Kyouya hesitated for a moment. Now was the moment. Either he could tell the whole truth, or he could edit it a little.

But Nile had been honest in telling him the story of Horuseus the previous day, at least as far as Kyouya knew. And... they were team-mates. Lying to a team-mate was equal to betraying them in Kyouya's book.

"I didn't find it," he said at last. "I was taken there. How much do you know about Battle Bladers?"

"Not much," Nile admitted. "It was just in Japan, so I didn't take much notice. The winner was that Gingka Hagane, wasn't he?"

So Kyouya told him the story of Battle Bladers, and of the orchestrator of the whole event, Doji, including how the two of them had met just after Kyouya's first defeat at the hands of Gingka.

"And you went with him?" Nile asked, aghast. "But..."

"I didn't know," Kyouya sighed. "It was the first time I'd ever seen him, and it was months and months before Battle Bladers. Trust me, if I'd known what he intended I would never have gone with him." Then he stopped and thought, because that wasn't exactly true. Hindsight was a wonderful thing to have, but now that he remembered how desperate he had been to defeat Gingka – and how desperate he was to beat the red-head now – even if he'd known what Doji had intended to do with him when he lost, he would still have taken the training. After all, it had been very good training, world-class in terms of how much stronger it had made him. And, of course, it had led him to Wolf Canyon.

"So...how did he persuade you? You're not exactly the sort of guy who'd go looking for help."

"Hah! As if." Kyouya spat. "I got overconfident and cocky. He took me and my gang up into the mountains and... I ended up challenging him. I should have realised that he had something up his sleeve, because he'd picked a place that gave me a huge advantage over him. I knew he was no fool, and I knew he'd been watching me for a while, so I should have been able to see that he was toying with me. He let me bounce attacks off his blade for a while, and then just wiped the floor with me. It was..."

"Humiliating? Embarrassing?"

"Painful." Kyouya's voice was quiet. "His constellation was one of the Dark constellations; Dark Wolf. It had no sense of... of restraint. It used everything it had even if it didn't have to.

"So I had to go with him. My gang went back to town, and I ended up in the Dark Nebula training facility. I... I don't really know how long I was there, exactly; everything sort of blurred."

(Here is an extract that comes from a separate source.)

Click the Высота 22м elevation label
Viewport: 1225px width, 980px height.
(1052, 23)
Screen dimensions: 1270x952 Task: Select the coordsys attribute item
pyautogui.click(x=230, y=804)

"I did a desert endurance course once," Nile commented suddenly. "One week of training in the desert with bladers from all across Africa. By the end it felt like a month had passed. It's just so..."

"So much work all at once," Kyouya agreed, staring at the slats above his head. "That's exactly it. Precision, endurance, strength-training, concentration, aggression... I was doing all of it, and I just threw myself into it, because I had to defeat Gingka. I remember one of the scientists saying that I was completing things in two-thirds of the time they were expecting."

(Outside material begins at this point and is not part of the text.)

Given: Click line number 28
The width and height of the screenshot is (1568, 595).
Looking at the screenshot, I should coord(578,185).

"Hah. That definitely sounds like you. I'm surprised that it wasn't half the time, but I guess you weren't as strong then as you are now."

That made Kyouya stop for a moment. Although he was still slightly wary of trusting someone else's judgement entirely, time and time again over the past few days Nile had proved to be remarkably perceptive. When they had been warming up that morning, Nile had spotted a weak place in Demure's defence and was exploiting it almost before Kyouya had realised it was there. And now it seemed that he was capable of analysing Kyouya's behaviour from a year ago, simply on what he had been told.

Kyouya rolled onto his side to hide the smile he could feel creeping onto his face (not that anyone could see it in the dark anyway) and continued "The very last thing I had to do was face Wolf Canyon. It's a deep ravine miles outside of the town I lived in, and there's only one way in or out – plane or helicopter. Doji took me there and parachuted me in, then my task was to climb out of it. He said it... it would give me fangs of the heart."

"What're those when they're around?"

"It's... it's about proving yourself against a seemingly impossible challenge. Becoming a true warrior. No-one had ever climbed out of that ravine before, and it was pretty possible that I was going to die there."

"Nah. Not you. You're too fierce."

"So were the wolves."

"Oh. Right." For once, Kyouya thought he might have actually managed to shock Nile. "So... that's why it's called Wolf Canyon, then?"

"Yeah. Not as if Doji decided to tell me that before he dropped me in there, though."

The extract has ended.